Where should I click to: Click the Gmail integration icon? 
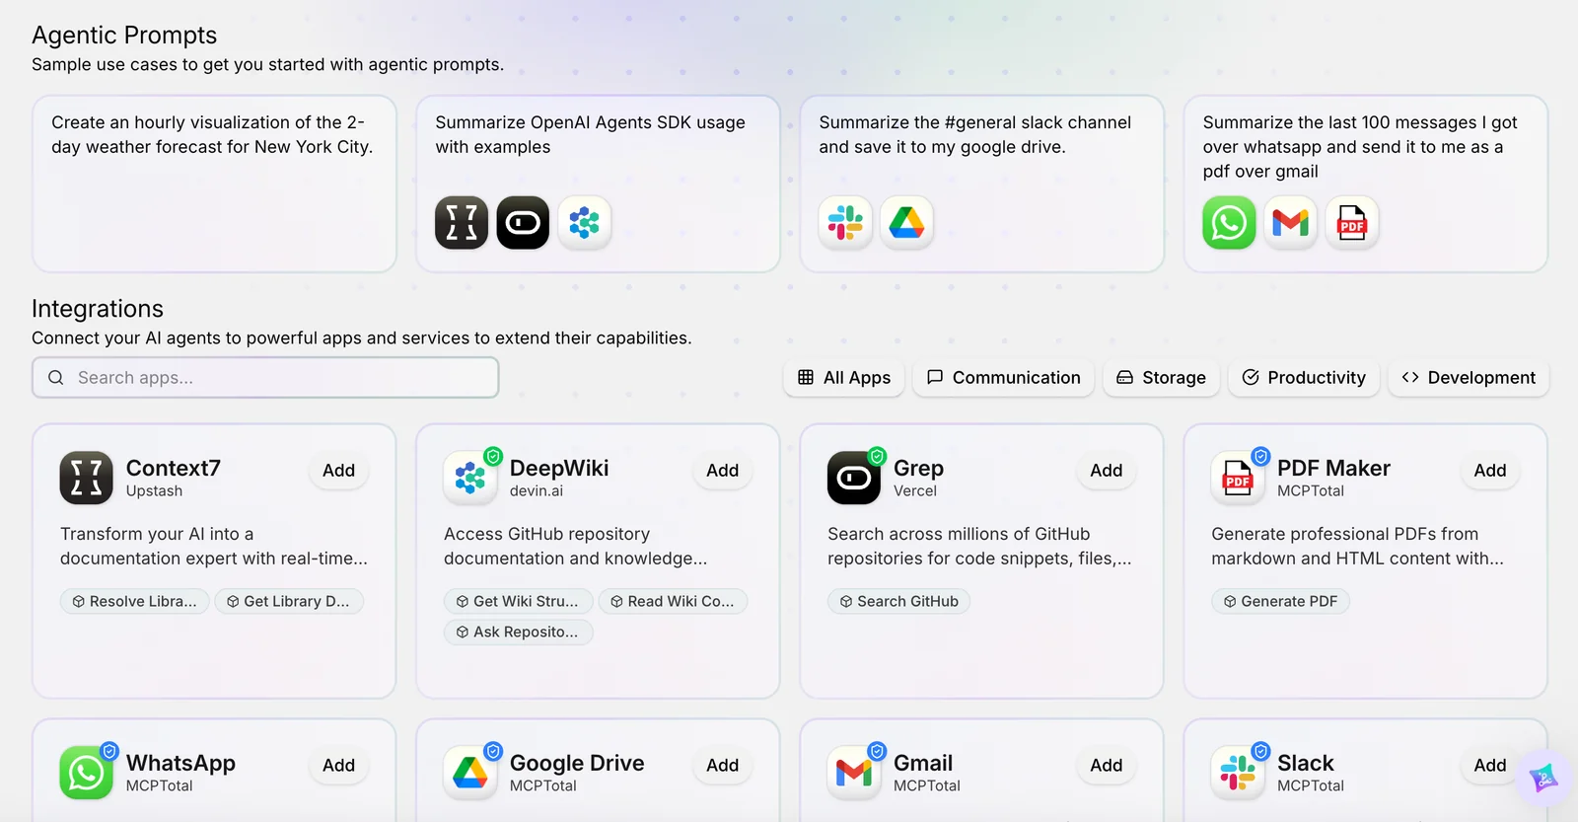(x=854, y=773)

---

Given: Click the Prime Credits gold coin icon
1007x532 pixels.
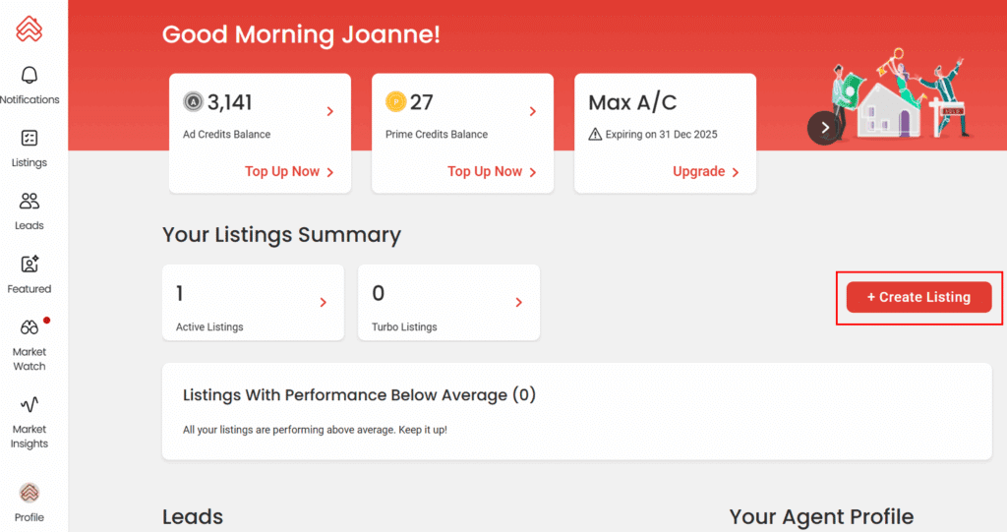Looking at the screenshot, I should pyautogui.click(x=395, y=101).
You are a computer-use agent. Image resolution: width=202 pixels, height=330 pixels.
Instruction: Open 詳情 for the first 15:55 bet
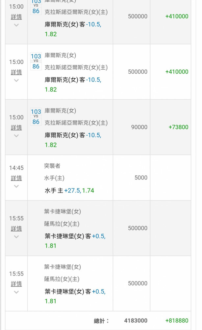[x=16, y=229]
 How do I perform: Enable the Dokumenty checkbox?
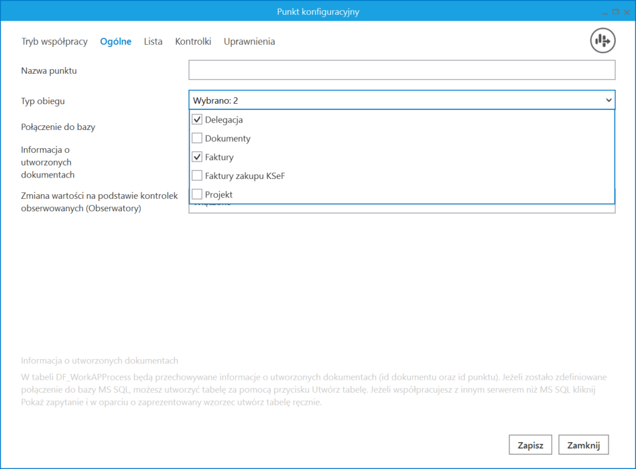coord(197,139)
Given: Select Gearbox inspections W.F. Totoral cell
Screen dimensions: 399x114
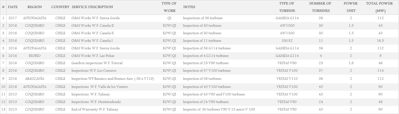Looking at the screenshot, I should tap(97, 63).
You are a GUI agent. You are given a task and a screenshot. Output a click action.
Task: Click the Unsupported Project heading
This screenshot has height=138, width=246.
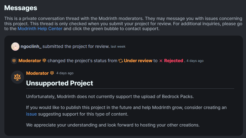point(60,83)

### WHAT TO WORK ON
A line qualifies when it holds the word "agent"; report all qualifying lines from the records above.

### RESULT BELOW
You are a computer-use agent. Image resolution: width=202 pixels, height=330 pixels.
You are a GUI agent. You are given a task and a screenshot. Output a click action.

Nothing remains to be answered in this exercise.